Maybe from all theses security issues related to memory management.

Those of us who have had to stay up at night patching operating systems have grown a little impatient with pointer arithmetic and the general insanity proposed by the C language.

You're right, it's far superior. :P

obvious bait is obvious.

toybox is pretty good choice. after reading his experience dealing with GPL (he was the busybox maintainer for many years), it's clear that GPL is a dead license now. FSF basically forking it with GPLv3 put the final nail in the coffin.

Gee, you make it sound like the whole world (linux, netbsd, etc etc) using the same secure, faster, less 1980's-crusty implementation would be a bad thing.

Did you miss the recent GNU memory bug that handed out root to everyone who asked? https://www.phoronix.com/news/Glibc-LD-Nasty-Root-Bug
How about the recent buffer overrun in curl that overwrote the heap with received data? https://www.phoronix.com/news/Curl-8.4-Coming

Turns out it's true what we knew from the very beginning: C sucks ass when it comes to security, and GNU ain't about to rewrite their 40-year-old crusty stack of shit. Even if they did, anyone running BSD (opensense edge firewalls, anyone?) wouldn't be able to benefit. There's no value in making basic components available to only a select few.

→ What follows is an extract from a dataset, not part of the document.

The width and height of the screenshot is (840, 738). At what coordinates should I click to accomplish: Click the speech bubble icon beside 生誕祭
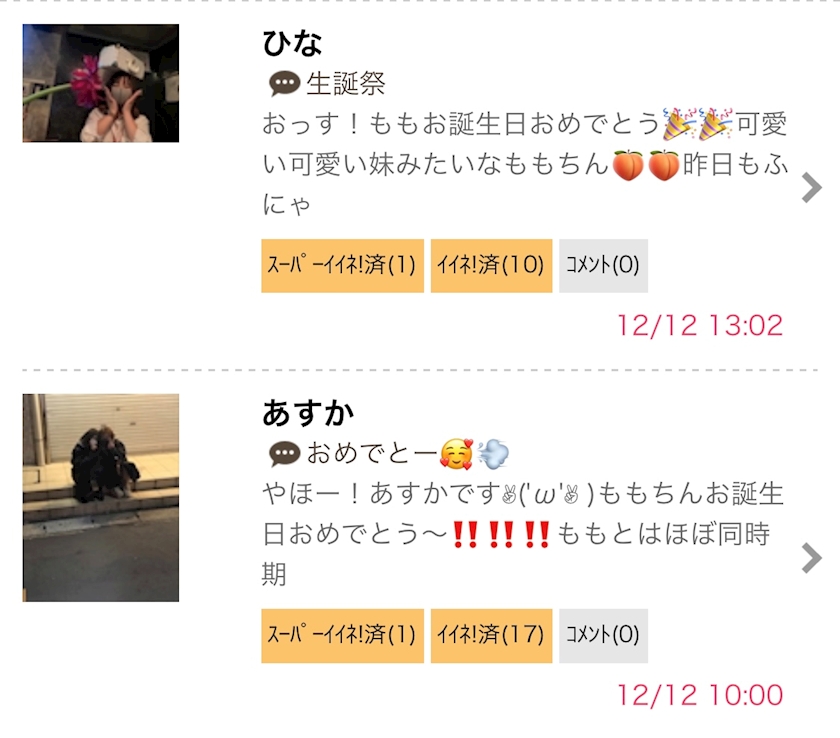click(284, 84)
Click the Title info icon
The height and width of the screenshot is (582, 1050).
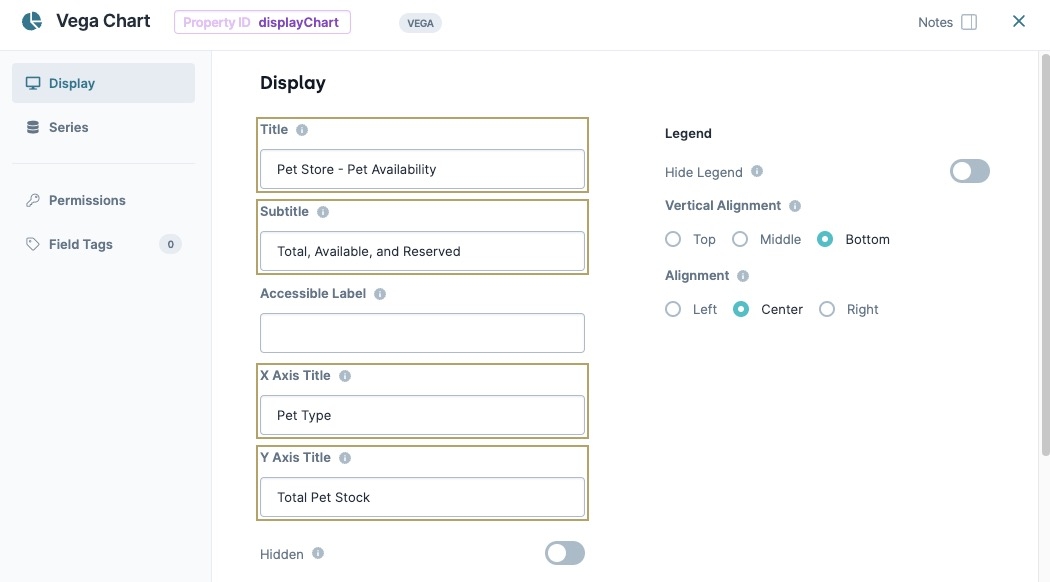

it was a project born out of trying to learn rust. One of the reasons I don't really care for it is that it pulls in random crates, which is an inappropriate attack surface, especially since it's often used by root user. Spoke to their devs about it and they didn't seem to be worried about that, and argue that it's needed because they want to support all platforms including windows, and don't have the skill/time to write all the crossplatform code themselves.

I'm sure uutils will find some fans, but I really want the coreutils I use to be the more boring project in the world, given it's criticality.

How do you trust any of the contributors to GNU? how do you trust the kernel you're using? Any upstream can have malicious contributions. By having everyone in the entire rust ecosystem pulling from and keeping an eye on the same package for parsing command line options, you have all the eyeballs on one implementation, rather than 20 or so implementations spread across different projects.

When projects "vendor" libraries by copying code directly into their tree it also becomes impossible to keep track of who has made a copy, and of what version. With shared code repositories you know immediately who's using a library which is invaluable when a bug is discovered and you need to get the word out. In all likelihood people will probably get the bugfix automatically when their build system pulls a new version.

You ALSO solve the problem of everyone writing their own shitty parsers and allocators and red-black trees. Everyone automatically ends up using the best implementation available, rather than one that was written by some dude 7 years ago and forgotten about.

The only reason vendoring libraries or writing them yourself is "boring" is because you end up utterly ignorant of their problems.

It's from all the salt in the C. Just the natural evolution of things.

My thoughts exactly. This project has more than 100 third-party build/runtime dependencies, and Rust's various safety and compatibility guarantees simply do not apply to any of them.

They might all be perfect and memory-safe and well-considered and well-authored now and forever more, but I doubt it.

There are 14 competing languages? Ridiculous! We need to develop one universe language that covers everyone's use cases.